The bill ultimately became law in December, but by that point language requiring an enforceable PFAS drinking-water standard had been removed due to objections by House Energy & Commerce Committee Chair Frank Pallone (D-N.J.).
Barrasso was not the only Republican to express skepticism about whether the bill could pass the GOP-led Senate Wednesday.
“We’re back now with a partisan bill that stands no chance,” Rep. Greg Walden (R-Ore.) told reporters.
Rep. John Shimkus (R-Ill.) also expressed doubts.
“There’s some Republican amendments that have been accepted,” said Shimkus. “It’s not enough to turn the tide on the vast majority of Republicans.”
The bill passed the House Rules Committee on Tuesday and is expected to come before the full house as early as Thursday.
MORE GREENHOUSE GASES: Oil, natural gas and petrochemical companies could release about 30 percent more greenhouse gas pollution by 2025 than they did in 2018, according to a new report.
Expected growth from these companies could release about 227 million tons of additional greenhouse gas pollution by the end of 2025, with a projected total of 990.5 million tons of emissions, according to a report from the Environmental Integrity Project.
In 2018, the companies reported emitting 764 million tons, the study said.
It pointed in particular to possible increases from 157 projects that had not been operating by the end of 2018.
It said the projects had the potential to increase emissions by up to 193.8 million tons of greenhouse gases per year.
The report called for changes such as stronger emissions monitoring by the Environmental Protection Agency (EPA) and stronger permits by the states and the EPA that “include cost-effective measures to minimize greenhouse gas pollution.”

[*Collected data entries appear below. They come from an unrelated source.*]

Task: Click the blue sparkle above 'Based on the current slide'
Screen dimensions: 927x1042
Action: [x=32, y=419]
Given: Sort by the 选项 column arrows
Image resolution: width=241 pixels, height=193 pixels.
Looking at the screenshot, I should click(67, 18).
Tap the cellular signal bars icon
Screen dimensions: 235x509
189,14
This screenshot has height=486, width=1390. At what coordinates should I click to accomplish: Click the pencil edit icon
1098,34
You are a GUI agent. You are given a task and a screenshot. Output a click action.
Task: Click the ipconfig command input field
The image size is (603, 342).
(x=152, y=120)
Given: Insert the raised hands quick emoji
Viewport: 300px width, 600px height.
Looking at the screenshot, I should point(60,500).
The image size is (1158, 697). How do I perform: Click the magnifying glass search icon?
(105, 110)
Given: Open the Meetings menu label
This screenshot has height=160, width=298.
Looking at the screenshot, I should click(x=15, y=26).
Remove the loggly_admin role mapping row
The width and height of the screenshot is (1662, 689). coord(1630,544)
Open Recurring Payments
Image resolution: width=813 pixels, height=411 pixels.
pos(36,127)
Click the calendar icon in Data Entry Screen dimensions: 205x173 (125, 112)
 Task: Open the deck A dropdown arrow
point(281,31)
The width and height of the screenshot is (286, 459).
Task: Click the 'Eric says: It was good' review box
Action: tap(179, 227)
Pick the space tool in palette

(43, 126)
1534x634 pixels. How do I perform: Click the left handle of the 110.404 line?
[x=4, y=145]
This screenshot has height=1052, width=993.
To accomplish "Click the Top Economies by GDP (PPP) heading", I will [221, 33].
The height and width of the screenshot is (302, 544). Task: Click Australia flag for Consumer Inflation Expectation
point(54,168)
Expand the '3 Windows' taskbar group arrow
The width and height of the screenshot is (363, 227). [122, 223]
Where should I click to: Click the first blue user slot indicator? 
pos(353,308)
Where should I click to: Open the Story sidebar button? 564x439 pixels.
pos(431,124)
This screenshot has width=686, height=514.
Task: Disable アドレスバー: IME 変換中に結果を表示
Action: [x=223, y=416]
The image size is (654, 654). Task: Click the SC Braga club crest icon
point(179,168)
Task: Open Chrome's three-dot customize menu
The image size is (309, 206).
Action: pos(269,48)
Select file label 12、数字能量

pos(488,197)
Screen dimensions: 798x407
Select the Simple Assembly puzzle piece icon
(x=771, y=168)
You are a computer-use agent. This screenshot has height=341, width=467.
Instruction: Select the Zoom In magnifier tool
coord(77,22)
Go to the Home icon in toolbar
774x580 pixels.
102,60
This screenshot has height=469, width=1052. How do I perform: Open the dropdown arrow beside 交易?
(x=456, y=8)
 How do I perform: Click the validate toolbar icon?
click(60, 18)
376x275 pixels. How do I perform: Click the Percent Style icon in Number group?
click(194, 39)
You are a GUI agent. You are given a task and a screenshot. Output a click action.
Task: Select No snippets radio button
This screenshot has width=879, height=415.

“This glut of oil and gas is fueling growth in industries that release significant amounts of greenhouse gases, such as liquefied natural gas export terminals, plastics manufacturing and other petrochemical production,” the report said.
“The U.S. is already struggling to meet climate commitments and transition to a low-carbon future. The industries responsible for driving fossil fuel extraction and production need to be held more fully accountable for their actions and the consequences of those actions,” it concluded.